One interesting observation - if I stop the cromwell server process (Control-C), all the jobs that were not previously submitted to slurm, get submitted immediately (as if cromwell was constantly blocking the submission for an unclear reason).

Any input is, again, very much valuable! Thanks a lot.

Ps. I just wanted to add that adding a second server process and submitting tasks to it allows submitting more jobs, so it is very likely that the slurm system is not limiting submissions.

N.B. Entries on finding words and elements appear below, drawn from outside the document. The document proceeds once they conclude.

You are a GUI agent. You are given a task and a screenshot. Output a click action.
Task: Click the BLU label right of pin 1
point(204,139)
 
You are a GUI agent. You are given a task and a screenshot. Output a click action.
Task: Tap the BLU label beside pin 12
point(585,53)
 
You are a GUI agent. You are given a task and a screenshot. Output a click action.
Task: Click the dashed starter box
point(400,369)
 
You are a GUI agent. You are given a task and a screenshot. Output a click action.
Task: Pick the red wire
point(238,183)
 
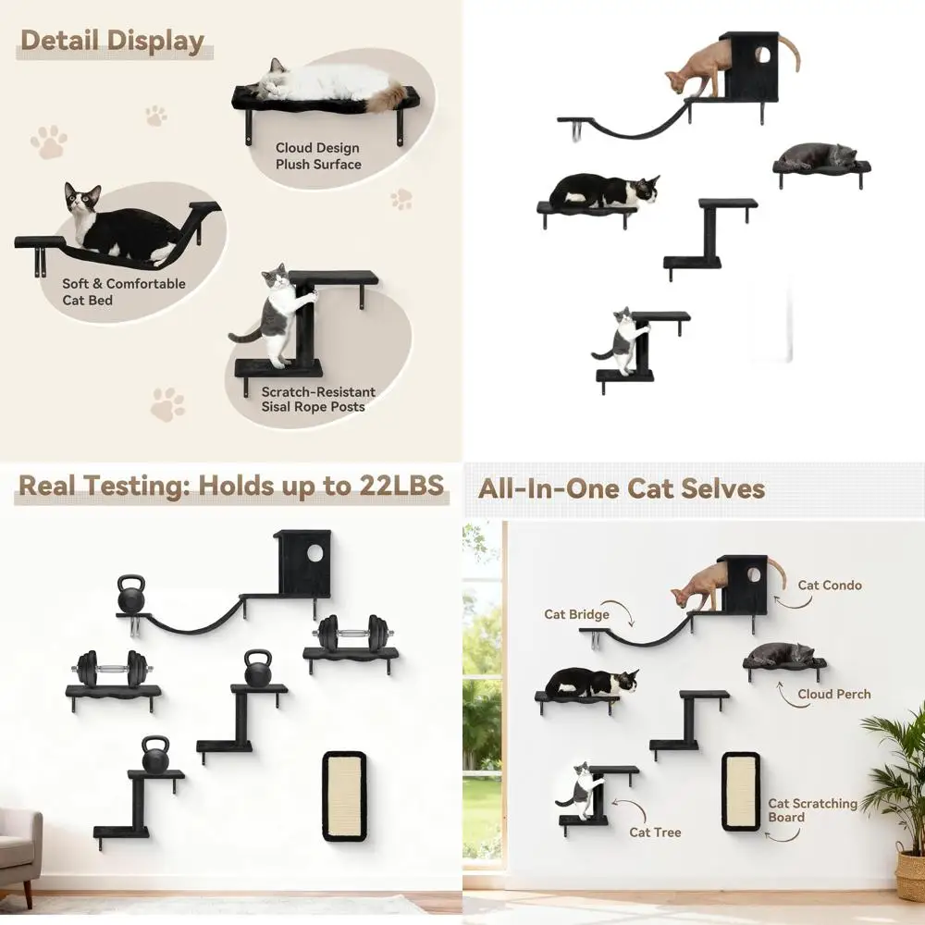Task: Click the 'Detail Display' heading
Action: tap(112, 41)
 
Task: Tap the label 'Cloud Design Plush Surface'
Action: tap(317, 156)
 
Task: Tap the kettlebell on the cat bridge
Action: tap(131, 595)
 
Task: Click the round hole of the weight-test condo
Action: tap(314, 553)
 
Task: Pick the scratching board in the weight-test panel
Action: tap(343, 796)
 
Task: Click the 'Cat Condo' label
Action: tap(830, 585)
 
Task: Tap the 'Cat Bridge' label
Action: tap(576, 614)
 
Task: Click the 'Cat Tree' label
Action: tap(655, 832)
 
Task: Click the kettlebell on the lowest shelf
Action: tap(154, 756)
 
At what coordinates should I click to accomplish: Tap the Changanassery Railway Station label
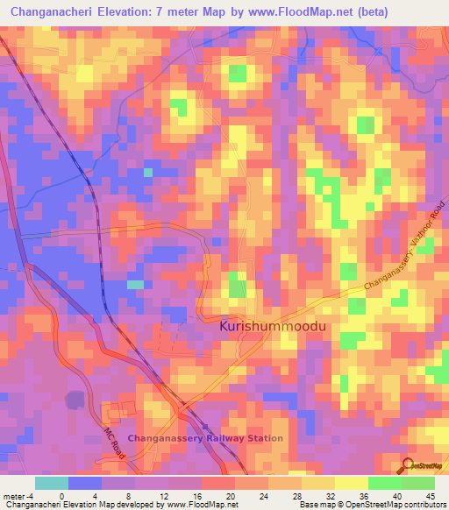205,438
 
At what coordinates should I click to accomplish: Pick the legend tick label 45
431,496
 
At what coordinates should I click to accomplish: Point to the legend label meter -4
18,496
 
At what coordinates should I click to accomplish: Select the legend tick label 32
331,496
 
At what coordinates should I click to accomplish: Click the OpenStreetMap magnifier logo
410,465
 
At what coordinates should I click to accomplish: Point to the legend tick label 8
130,496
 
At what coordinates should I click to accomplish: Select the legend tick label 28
298,496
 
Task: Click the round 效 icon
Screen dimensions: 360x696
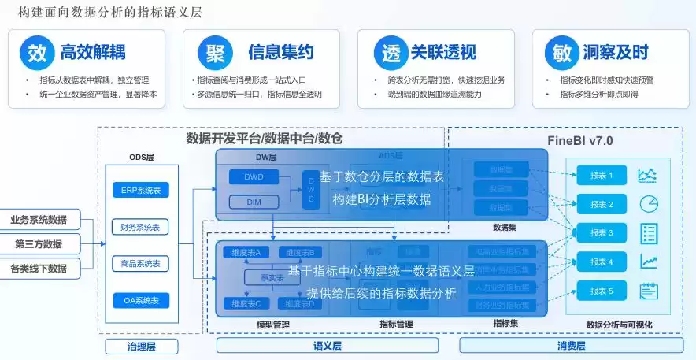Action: pos(36,53)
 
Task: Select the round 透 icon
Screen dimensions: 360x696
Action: pos(387,53)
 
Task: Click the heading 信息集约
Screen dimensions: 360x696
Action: pos(280,53)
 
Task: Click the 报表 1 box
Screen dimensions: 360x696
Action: pos(602,176)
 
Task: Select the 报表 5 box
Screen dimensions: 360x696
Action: pos(602,291)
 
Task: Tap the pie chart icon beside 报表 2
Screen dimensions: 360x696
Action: pos(649,204)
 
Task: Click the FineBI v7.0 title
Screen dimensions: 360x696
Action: pos(579,141)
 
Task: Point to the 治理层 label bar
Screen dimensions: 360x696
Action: pos(142,346)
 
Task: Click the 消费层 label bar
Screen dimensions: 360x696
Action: pos(572,346)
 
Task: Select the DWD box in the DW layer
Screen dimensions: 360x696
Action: pos(254,177)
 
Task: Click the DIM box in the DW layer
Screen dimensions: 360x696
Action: pos(254,202)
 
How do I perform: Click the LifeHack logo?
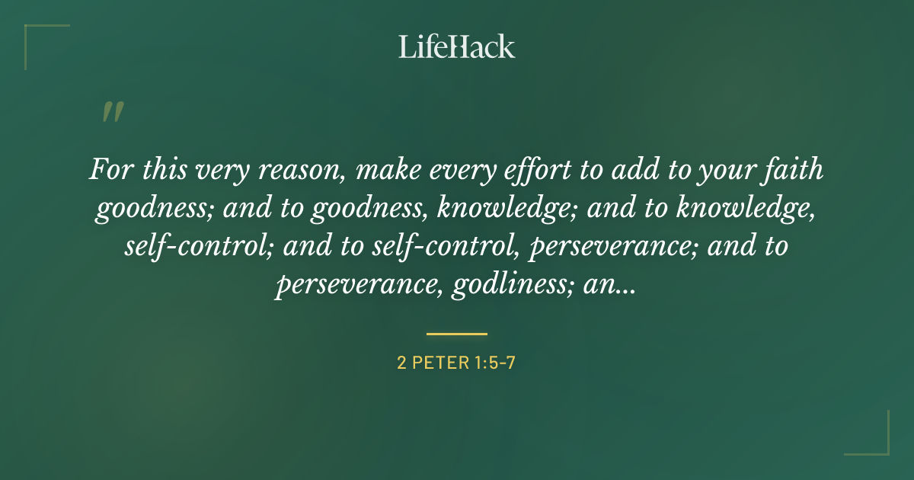click(x=457, y=47)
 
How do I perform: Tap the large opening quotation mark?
click(x=112, y=113)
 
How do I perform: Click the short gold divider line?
click(x=457, y=334)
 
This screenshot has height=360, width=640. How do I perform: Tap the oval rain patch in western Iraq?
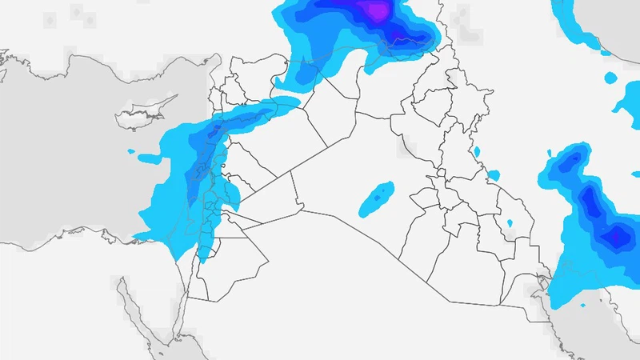376,198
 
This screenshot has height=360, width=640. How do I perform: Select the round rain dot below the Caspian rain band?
610,78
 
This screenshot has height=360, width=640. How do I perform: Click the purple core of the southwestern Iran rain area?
616,236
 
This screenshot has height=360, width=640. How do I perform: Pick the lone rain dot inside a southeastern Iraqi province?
510,222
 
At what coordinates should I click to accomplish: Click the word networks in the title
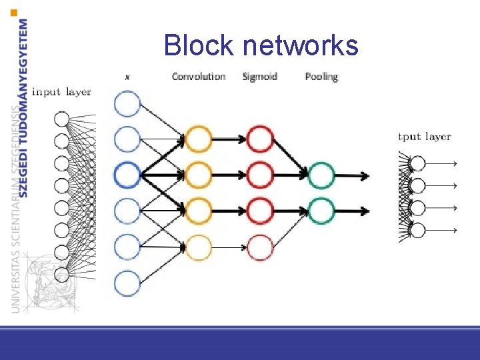tap(301, 46)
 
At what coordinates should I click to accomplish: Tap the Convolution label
tap(199, 76)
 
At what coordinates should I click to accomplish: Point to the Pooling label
tap(321, 76)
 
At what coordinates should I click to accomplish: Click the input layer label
tap(61, 91)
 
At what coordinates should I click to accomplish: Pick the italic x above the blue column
tap(127, 77)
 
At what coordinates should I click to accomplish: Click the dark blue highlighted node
tap(127, 175)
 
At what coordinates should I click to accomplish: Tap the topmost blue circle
tap(127, 104)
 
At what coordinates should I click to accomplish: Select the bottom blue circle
tap(127, 283)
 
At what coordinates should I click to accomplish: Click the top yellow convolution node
tap(198, 139)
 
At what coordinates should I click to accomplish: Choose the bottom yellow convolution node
tap(198, 247)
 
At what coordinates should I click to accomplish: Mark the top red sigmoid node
tap(260, 139)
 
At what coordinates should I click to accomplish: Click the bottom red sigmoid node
tap(260, 247)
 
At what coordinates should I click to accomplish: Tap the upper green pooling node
tap(321, 175)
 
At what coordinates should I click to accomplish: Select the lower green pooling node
tap(321, 211)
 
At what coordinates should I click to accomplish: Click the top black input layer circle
tap(61, 119)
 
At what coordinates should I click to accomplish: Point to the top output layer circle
tap(417, 163)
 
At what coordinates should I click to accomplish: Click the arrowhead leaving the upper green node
tap(364, 175)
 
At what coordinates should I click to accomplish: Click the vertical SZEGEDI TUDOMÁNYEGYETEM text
tap(24, 107)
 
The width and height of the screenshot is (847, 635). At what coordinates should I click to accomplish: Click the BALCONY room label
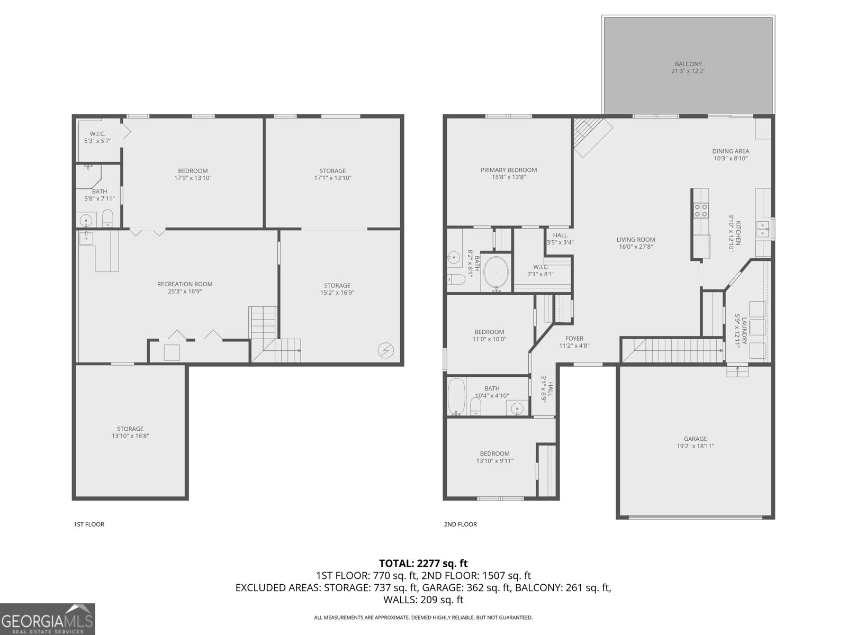pyautogui.click(x=688, y=64)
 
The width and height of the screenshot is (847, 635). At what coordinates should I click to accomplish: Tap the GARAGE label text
pyautogui.click(x=696, y=439)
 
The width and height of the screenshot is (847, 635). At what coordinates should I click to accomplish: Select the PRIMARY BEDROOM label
pyautogui.click(x=509, y=170)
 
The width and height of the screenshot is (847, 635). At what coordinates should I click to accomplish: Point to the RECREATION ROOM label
pyautogui.click(x=184, y=284)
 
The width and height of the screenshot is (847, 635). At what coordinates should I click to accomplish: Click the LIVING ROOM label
pyautogui.click(x=636, y=239)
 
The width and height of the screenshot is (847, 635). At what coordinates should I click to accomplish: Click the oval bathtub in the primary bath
pyautogui.click(x=496, y=272)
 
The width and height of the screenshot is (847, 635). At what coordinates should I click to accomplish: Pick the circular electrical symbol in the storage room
pyautogui.click(x=385, y=350)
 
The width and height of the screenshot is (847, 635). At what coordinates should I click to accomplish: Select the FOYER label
pyautogui.click(x=574, y=339)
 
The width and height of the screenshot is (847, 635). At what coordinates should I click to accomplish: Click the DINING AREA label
pyautogui.click(x=731, y=151)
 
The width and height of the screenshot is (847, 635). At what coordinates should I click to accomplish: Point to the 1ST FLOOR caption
pyautogui.click(x=89, y=524)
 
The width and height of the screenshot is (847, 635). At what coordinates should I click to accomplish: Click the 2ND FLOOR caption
pyautogui.click(x=461, y=524)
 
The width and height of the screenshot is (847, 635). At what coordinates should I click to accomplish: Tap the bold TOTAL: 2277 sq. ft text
pyautogui.click(x=424, y=563)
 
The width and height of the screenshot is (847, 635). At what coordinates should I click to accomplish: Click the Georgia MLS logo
pyautogui.click(x=47, y=619)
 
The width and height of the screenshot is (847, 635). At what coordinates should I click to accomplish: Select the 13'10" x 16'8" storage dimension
pyautogui.click(x=130, y=436)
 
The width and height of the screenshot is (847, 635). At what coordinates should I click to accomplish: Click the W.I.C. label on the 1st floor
pyautogui.click(x=97, y=134)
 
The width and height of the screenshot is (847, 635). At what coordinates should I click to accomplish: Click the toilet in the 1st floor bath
pyautogui.click(x=107, y=218)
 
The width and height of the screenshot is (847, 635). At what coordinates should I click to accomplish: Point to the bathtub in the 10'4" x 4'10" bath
pyautogui.click(x=456, y=396)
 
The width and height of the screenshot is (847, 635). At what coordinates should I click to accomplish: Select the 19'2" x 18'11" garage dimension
pyautogui.click(x=696, y=446)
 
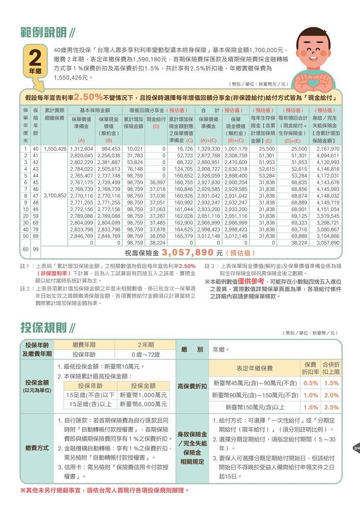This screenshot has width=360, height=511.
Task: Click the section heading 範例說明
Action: point(44,33)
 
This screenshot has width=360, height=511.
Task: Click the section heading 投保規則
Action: point(44,327)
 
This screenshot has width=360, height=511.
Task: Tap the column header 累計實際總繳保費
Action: point(55,114)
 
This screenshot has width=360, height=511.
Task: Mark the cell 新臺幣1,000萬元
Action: point(143,395)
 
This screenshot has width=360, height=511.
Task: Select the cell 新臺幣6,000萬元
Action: point(143,404)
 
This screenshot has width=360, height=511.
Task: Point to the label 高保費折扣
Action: point(192,386)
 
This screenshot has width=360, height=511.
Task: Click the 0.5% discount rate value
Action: point(311,383)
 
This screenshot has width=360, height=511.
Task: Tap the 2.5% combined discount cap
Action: point(331,407)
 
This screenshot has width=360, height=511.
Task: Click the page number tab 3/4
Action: point(356,448)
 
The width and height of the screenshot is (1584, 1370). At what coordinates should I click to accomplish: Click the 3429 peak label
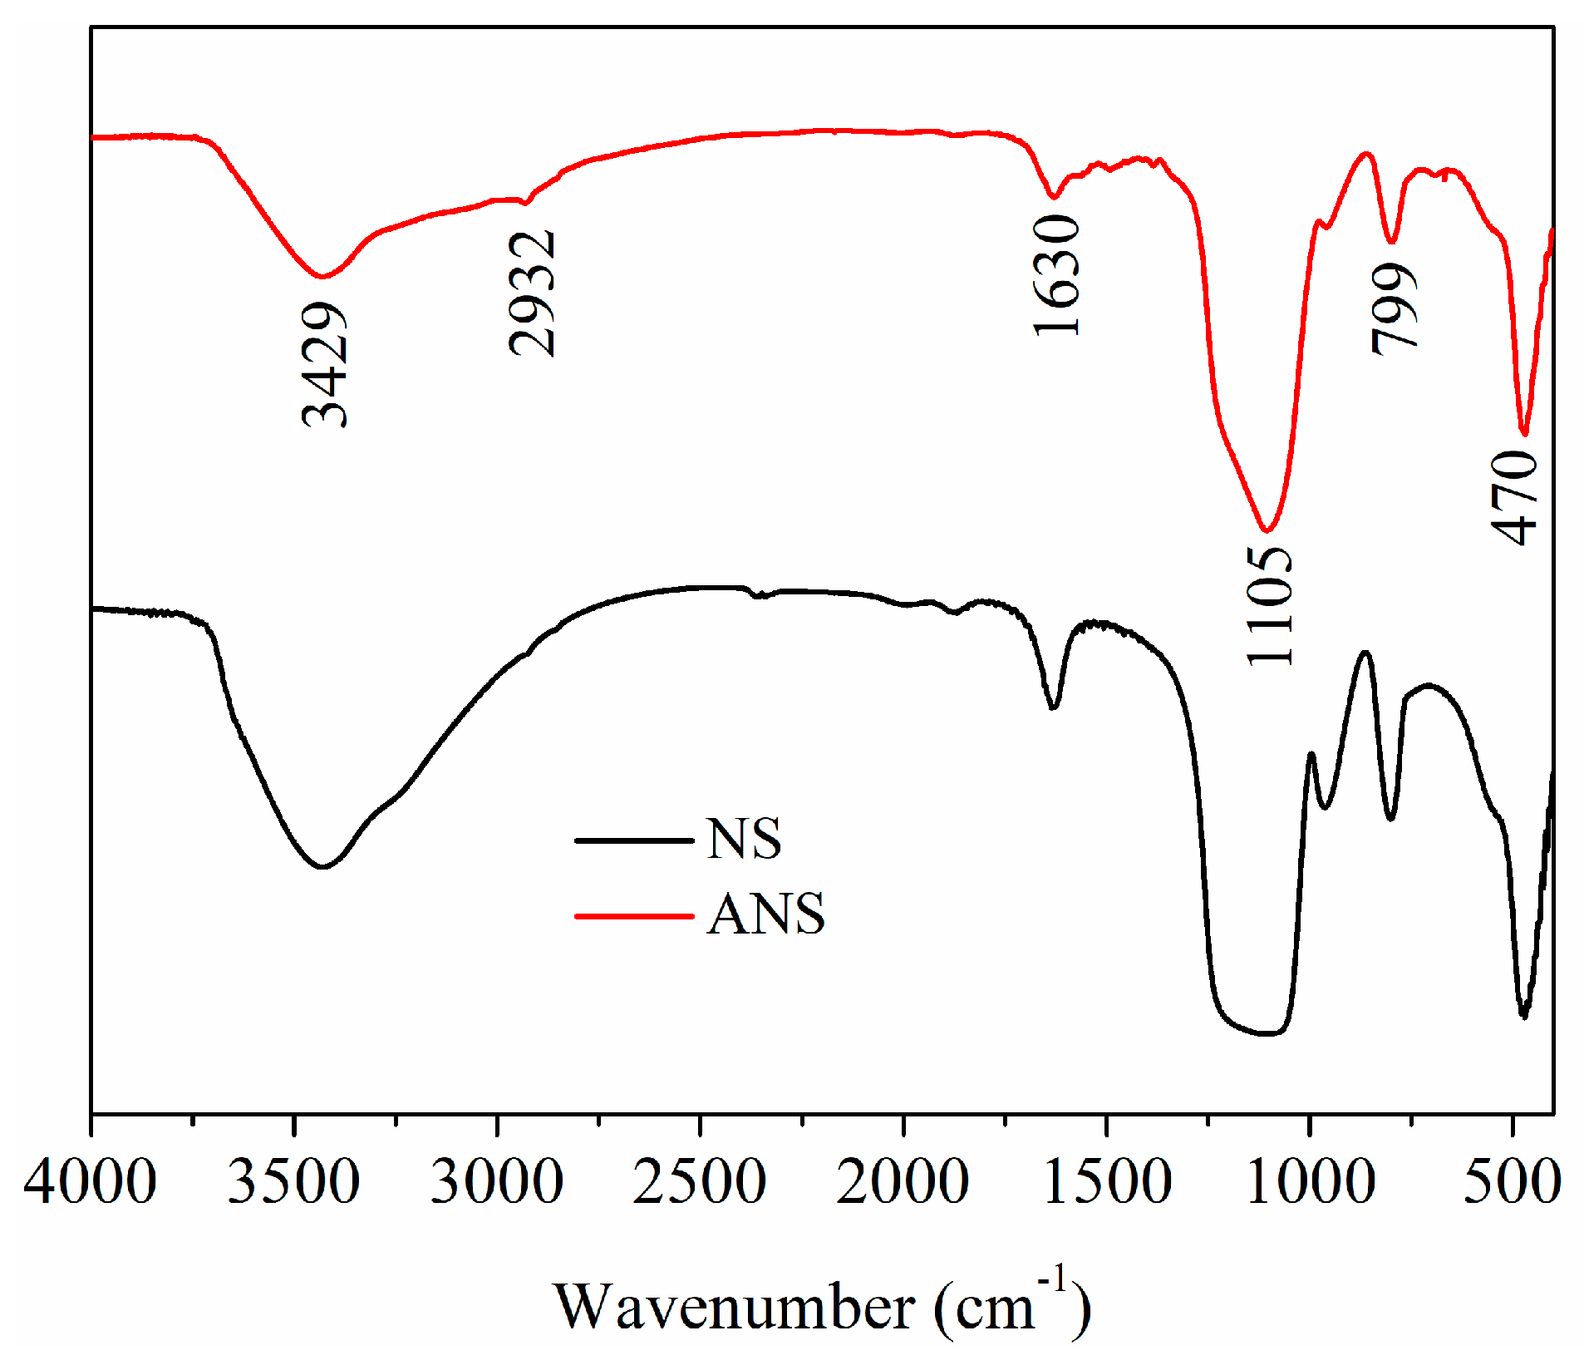(x=324, y=365)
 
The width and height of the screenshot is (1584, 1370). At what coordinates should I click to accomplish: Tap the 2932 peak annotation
(x=532, y=293)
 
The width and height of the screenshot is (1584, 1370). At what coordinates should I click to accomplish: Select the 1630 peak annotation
(x=1057, y=275)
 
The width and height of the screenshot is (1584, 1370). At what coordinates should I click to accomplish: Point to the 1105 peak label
(x=1271, y=605)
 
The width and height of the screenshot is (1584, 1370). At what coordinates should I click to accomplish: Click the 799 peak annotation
(x=1395, y=308)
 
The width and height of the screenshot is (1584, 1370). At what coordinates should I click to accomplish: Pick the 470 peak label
(x=1514, y=497)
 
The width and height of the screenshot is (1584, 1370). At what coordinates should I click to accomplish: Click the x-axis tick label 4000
(x=90, y=1182)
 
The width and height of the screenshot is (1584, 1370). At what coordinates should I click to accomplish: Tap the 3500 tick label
(x=293, y=1182)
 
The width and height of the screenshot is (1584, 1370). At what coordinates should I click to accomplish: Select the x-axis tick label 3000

alexiswl commented 3 years ago

Hi Ales,

I came across this problem again when running through AWSParallelCluster with a slurm backend. It wasn't the file system in this case, but having a limited head-node I found only 8 jobs were running at a time. I removed the --wait from the sbatch script and it let all the jobs run at once.

Alexis.

AlesMaver commented 3 years ago

Dear Alexis! It works, it works, it works! Removing the —wait from sbatch unblocks all jobs! Thank you so much for taking the time to share the solution, can’t tell you how much I appreciate it! Thank you😊

alexiswl commented 3 years ago

Hi Ales,

This really brings a smile to my face to see we've finally solved it!!

Have a great day!

Alexis

AlesMaver commented 3 years ago

This was such a frustrating issue for me and I spent days debugging it, so I owe you a drink or two for sure! ;) Wishing you a great day too and thanks so much for sharing the solution😃